_Excerpt:_
Cornelius Gati. Photograph: Private

The Association of the Friends and Supporters of DESY (VFFD) has awarded its 2016 prize for doctoral students to Cornelius Gati.

The VFFD is doing so in recognition of Gati’s doctoral thesis entitled “Data processing and analysis in serial crystallography at advanced X-ray sources”, which was researched at DESY and the University of Hamburg, and which was financed with a Helmholtz scholarship of the PIER Helmholtz Graduate School. The award was presented on the occasion of the DESY Science Day on 2 December 2016 in the main auditorium.

Gati, who was born in Kirchheim unter Teck in 1987, studied biology at the Eberhard Karls University in Tübingen and was awarded a Bachelor of Science in Biology in 2010. After attending the Technical University in Munich and working at Roche Diagnostics GmbH, he was awarded his Master of Science in 2012 by the Paul Scherrer Institute in Switzerland. He then started working on his PhD at DESY at the Center for Free-Electron Laser Science, CFEL, looking at methods of investigation using X-ray lasers.

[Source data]

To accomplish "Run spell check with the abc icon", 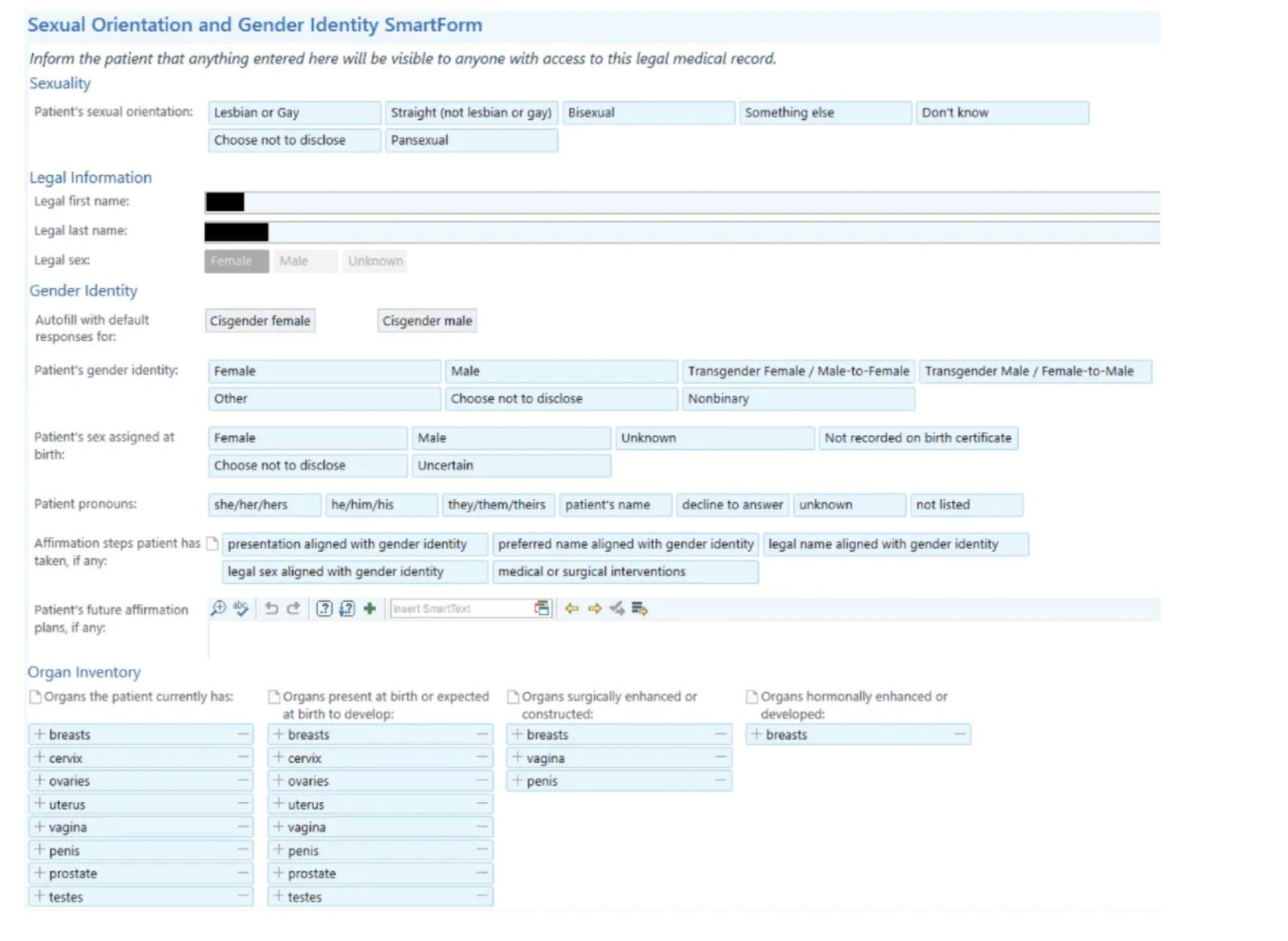I will (x=241, y=609).
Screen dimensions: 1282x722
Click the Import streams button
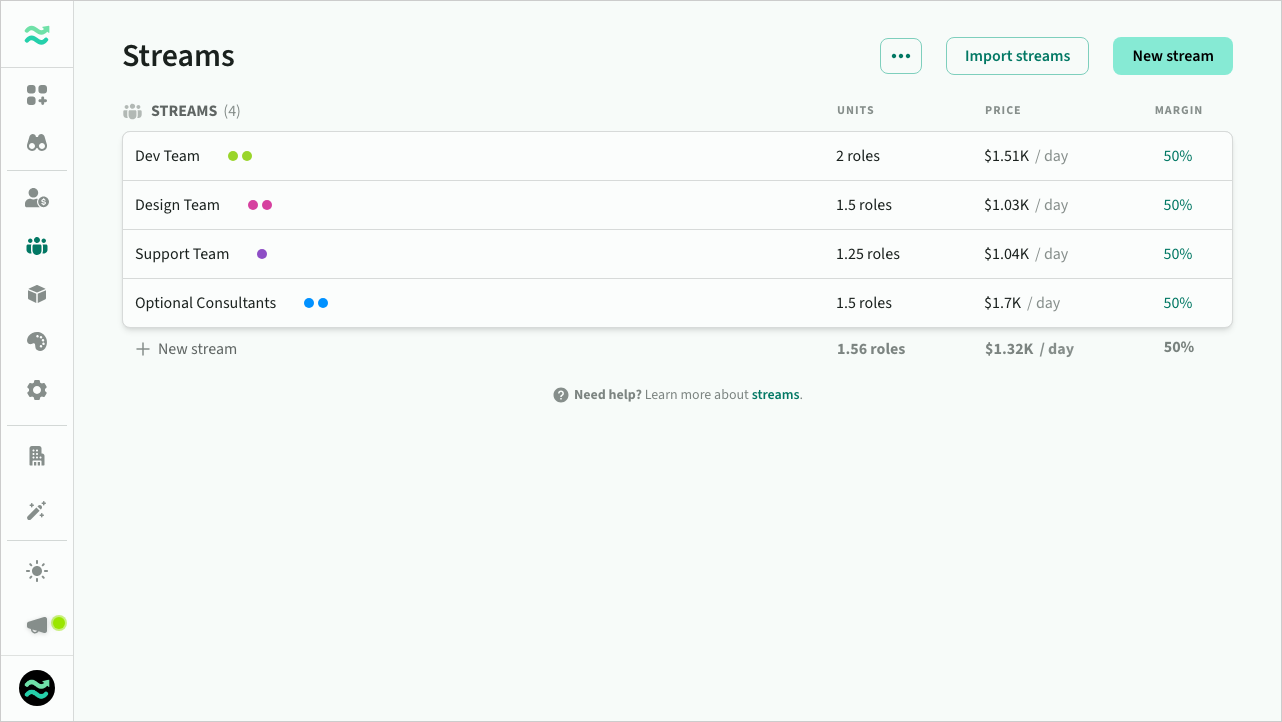point(1017,56)
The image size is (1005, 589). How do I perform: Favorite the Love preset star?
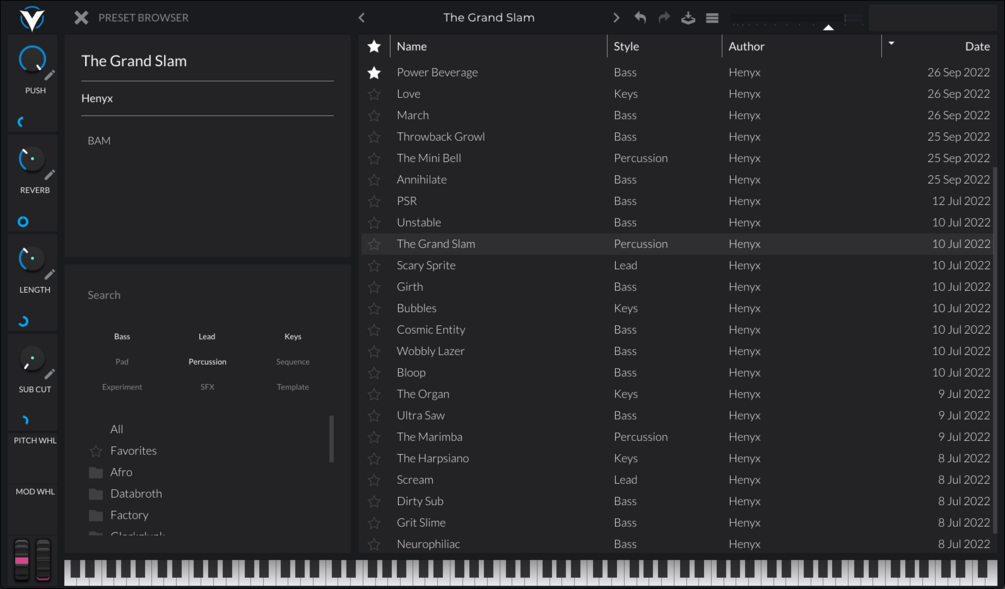pos(374,94)
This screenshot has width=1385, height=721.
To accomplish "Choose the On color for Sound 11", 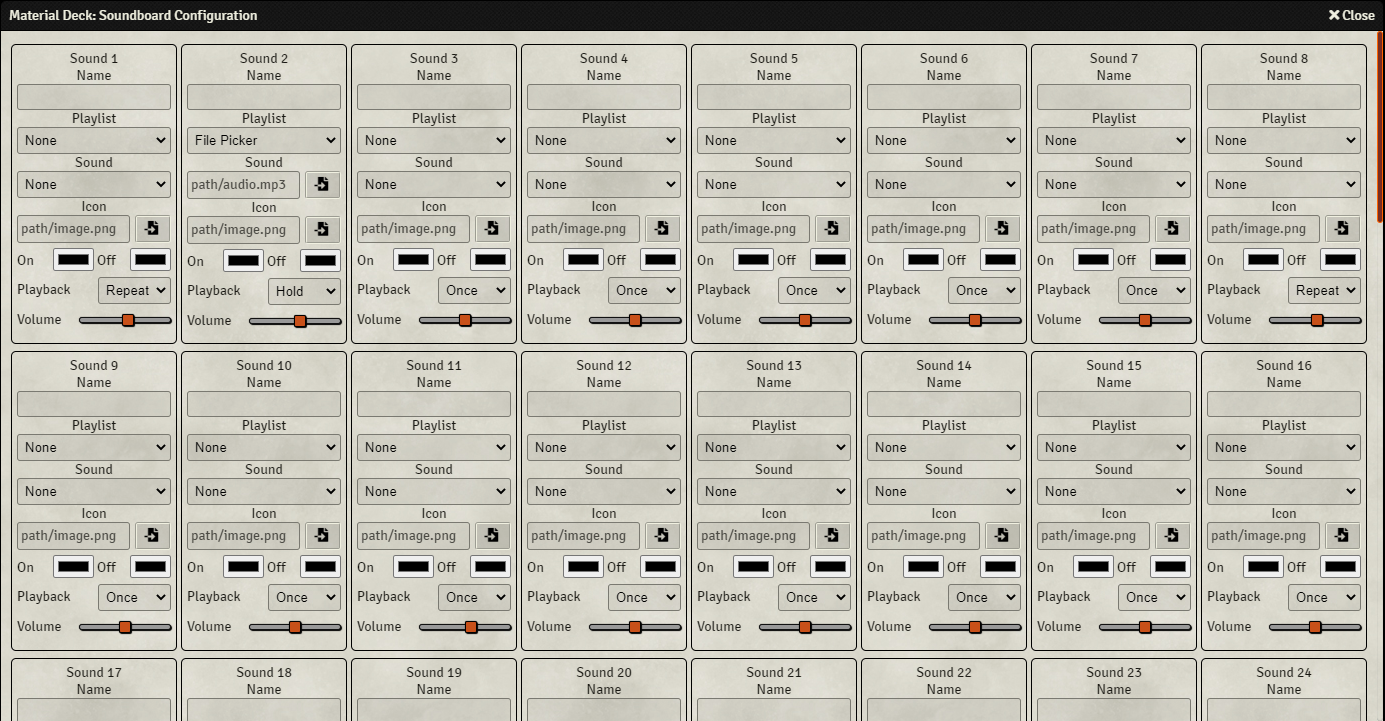I will 413,567.
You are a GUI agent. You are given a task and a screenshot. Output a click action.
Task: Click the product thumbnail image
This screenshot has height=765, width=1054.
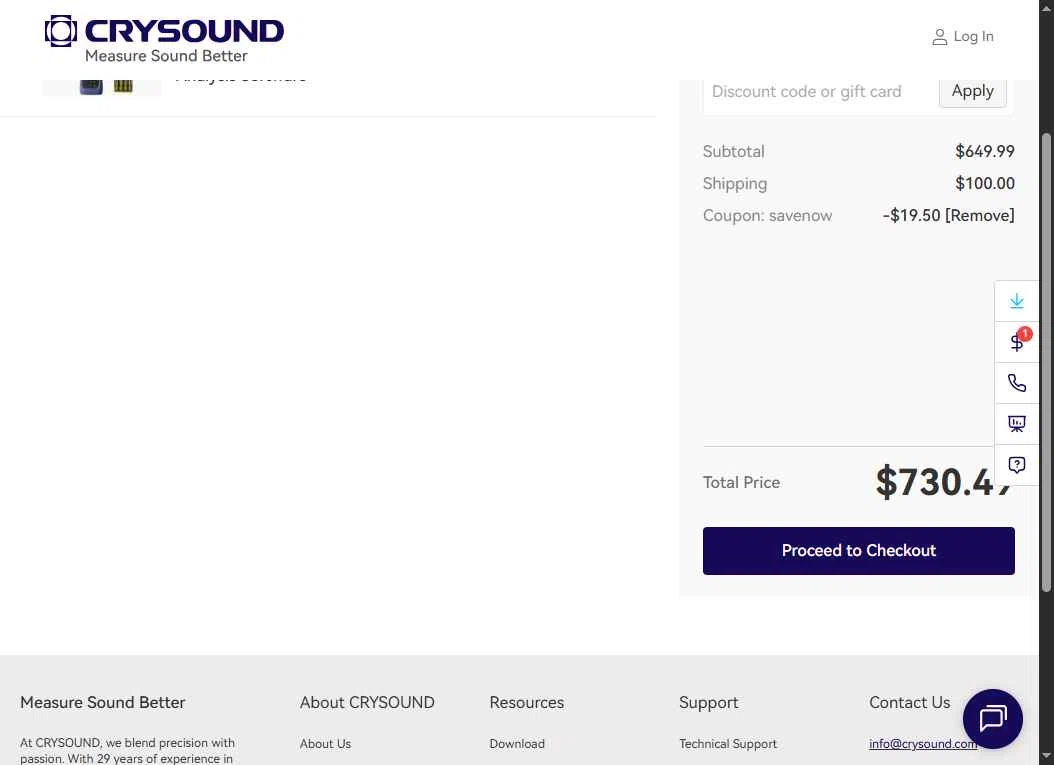[102, 87]
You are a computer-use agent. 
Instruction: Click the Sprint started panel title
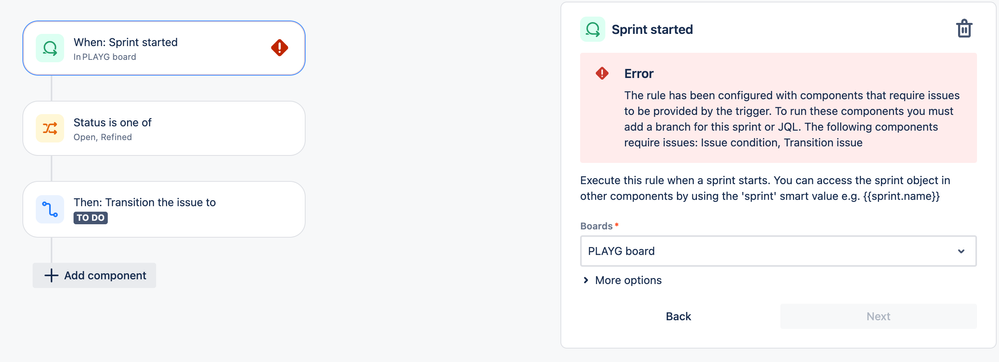652,29
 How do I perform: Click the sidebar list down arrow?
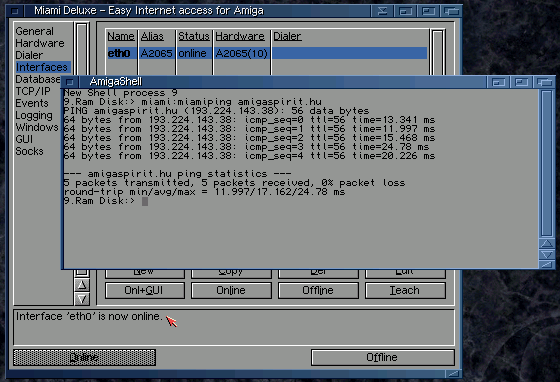pos(82,298)
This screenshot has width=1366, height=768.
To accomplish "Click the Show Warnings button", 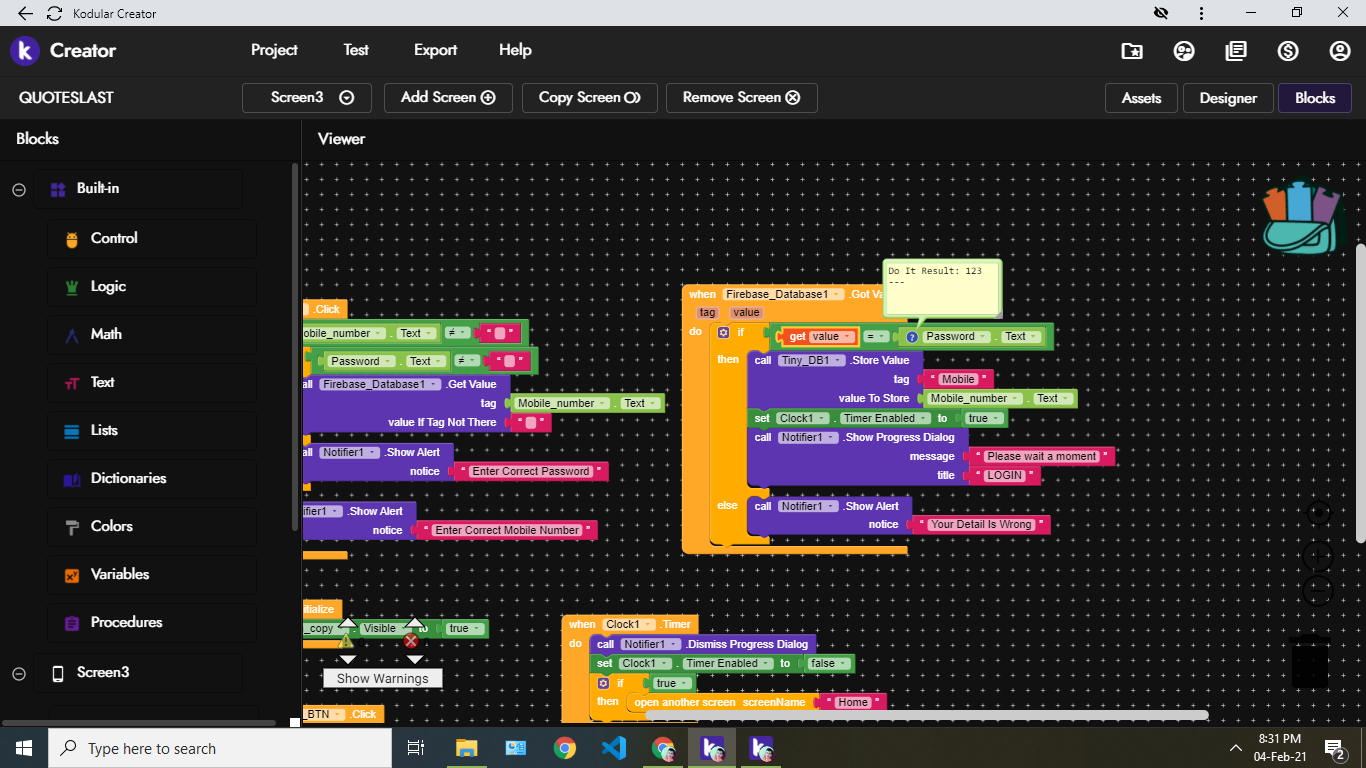I will pyautogui.click(x=382, y=678).
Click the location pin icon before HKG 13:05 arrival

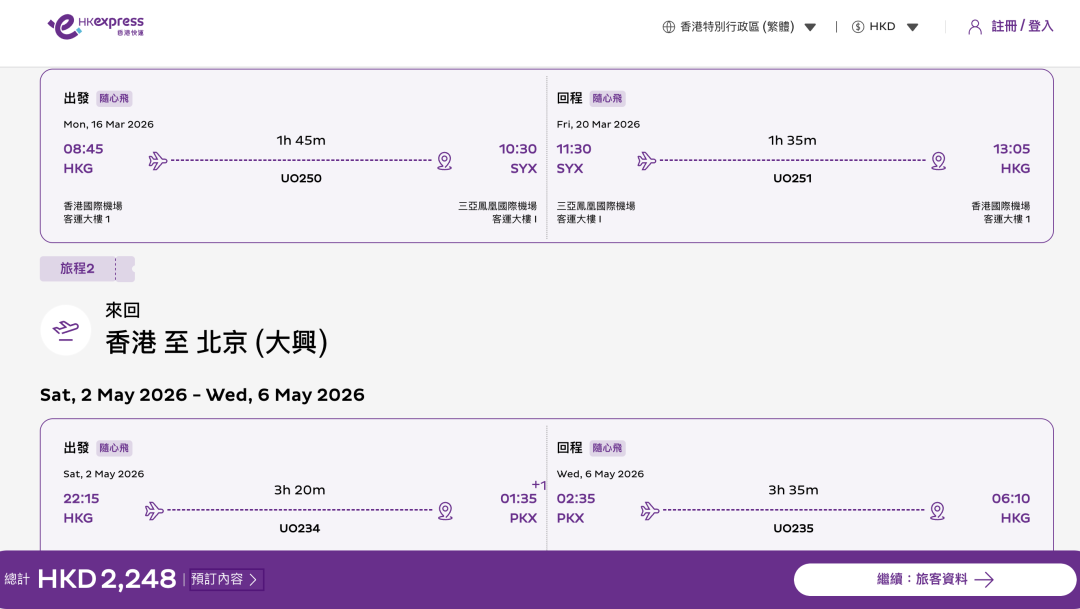click(937, 160)
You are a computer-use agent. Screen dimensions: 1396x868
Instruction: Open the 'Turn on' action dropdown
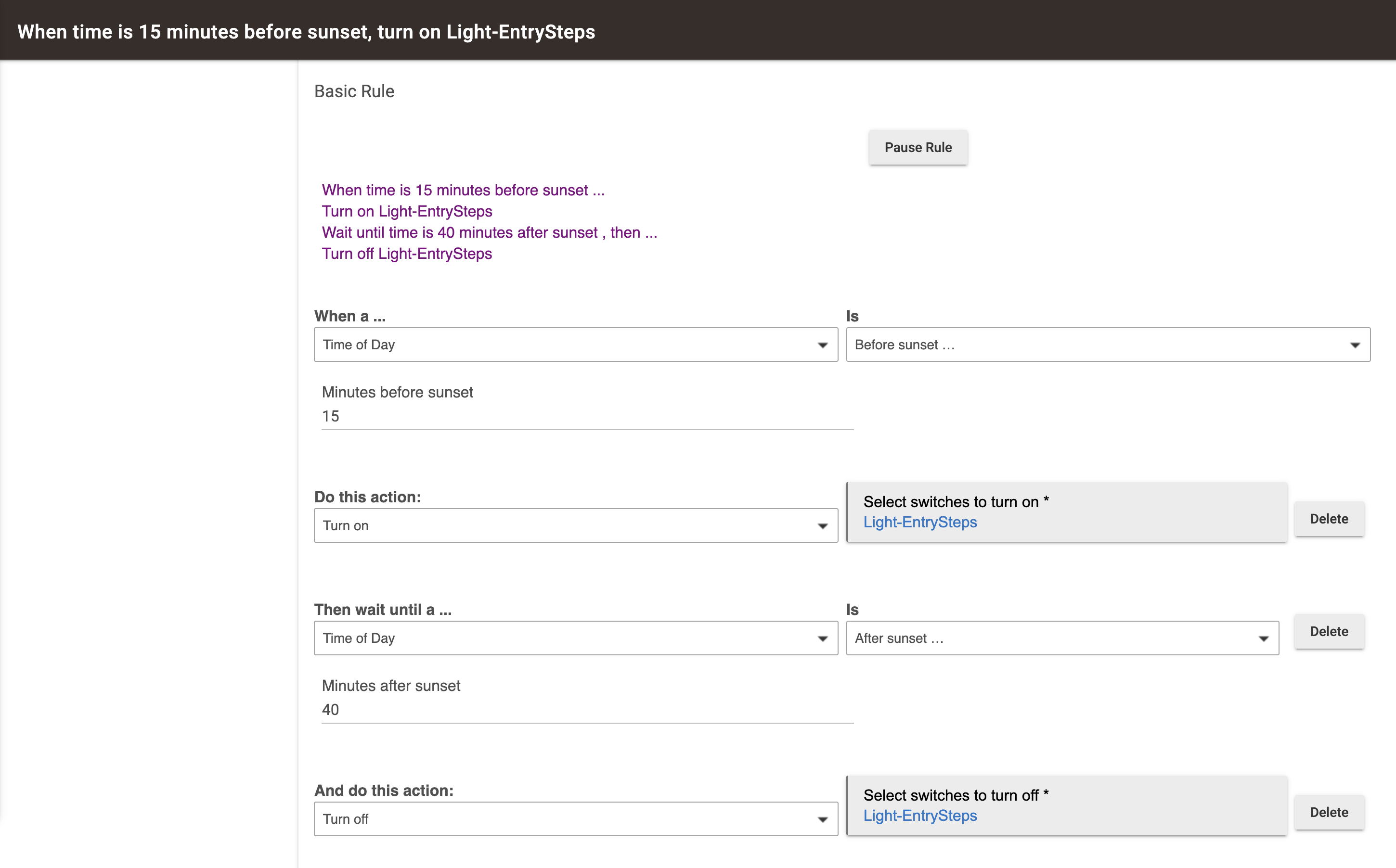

_Work to complete:_
Copy out the entire announcement of Cornelius Gati's doctoral prize word for word.

_Final answer:_
Cornelius Gati. Photograph: Private

The Association of the Friends and Supporters of DESY (VFFD) has awarded its 2016 prize for doctoral students to Cornelius Gati.

The VFFD is doing so in recognition of Gati’s doctoral thesis entitled “Data processing and analysis in serial crystallography at advanced X-ray sources”, which was researched at DESY and the University of Hamburg, and which was financed with a Helmholtz scholarship of the PIER Helmholtz Graduate School. The award was presented on the occasion of the DESY Science Day on 2 December 2016 in the main auditorium.

Gati, who was born in Kirchheim unter Teck in 1987, studied biology at the Eberhard Karls University in Tübingen and was awarded a Bachelor of Science in Biology in 2010. After attending the Technical University in Munich and working at Roche Diagnostics GmbH, he was awarded his Master of Science in 2012 by the Paul Scherrer Institute in Switzerland. He then started working on his PhD at DESY at the Center for Free-Electron Laser Science, CFEL, looking at methods of investigation using X-ray lasers.